Although it might seem odd one of the things that led me to join the Royal Marines some years ago (I've long since left) was the Holocaust. That might seem to not make much sense but I was raised to understand the terrible, terrible things that were done to the Jews (and others) of Europe by the Nazis. Here in supposedly civilised, enlightened Europe an attempt was made to try and exterminate all those of the Jewish faith; it's entirely irrational- insane- and yet a whole country went along with it. I believe that the British military is a force for good in the world- and so I decided to volunteer to do my part to fight for freedom. Going to war, to battle, requires a certain amount of courage- but that courage pales into insignificance compared to the awesome bravery of Irena Sendler.

Sendler led about 20 helpers who smuggled Jewish children out of the Warsaw Ghetto to safety between 1940 and 1943, placing them in Polish families, convents or orphanages. She wrote the children’s names on slips of paper and buried them in jars in a neighbor’s yard as a record that could help locate their parents after the war. The Nazis arrested her in 1943, but she refused - despite repeated torture - to reveal their names.
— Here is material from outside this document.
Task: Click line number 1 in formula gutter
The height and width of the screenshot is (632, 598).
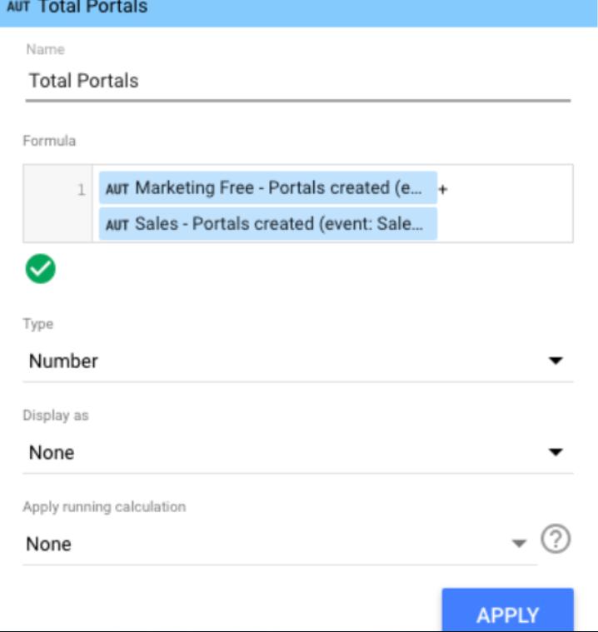Action: (x=81, y=190)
While soldiers go to war alongside their comrades, armed and with the full might of an army behind them, Irena Sendler chose to risk her life to save Jewish children from evil men- and despite being tortured by the Nazis she did not falter. She was part of a group called the Council for Assisting Jews (most of them Catholic) and it is calculated that she saved 2,500 children. She actually had the amazing bravery to sneak some of the children out of the Ghetto right in front of the Nazi guards.

“Every child saved with my help and the help of all the wonderful secret messengers, who today are no longer living, is the justification of my existence on this Earth, and not a title to glory,” Sendler said in a letter read by Elzbieta Ficowska, who was saved by Sendler as a baby. “Over a half-century has passed since the hell of the Holocaust, but its specter still hangs over the world and doesn’t allow us to forget the tragedy.”

Sendler actually carried her out of the Ghetto as a 5 month old baby in a carpenter's box. She is an example to us all.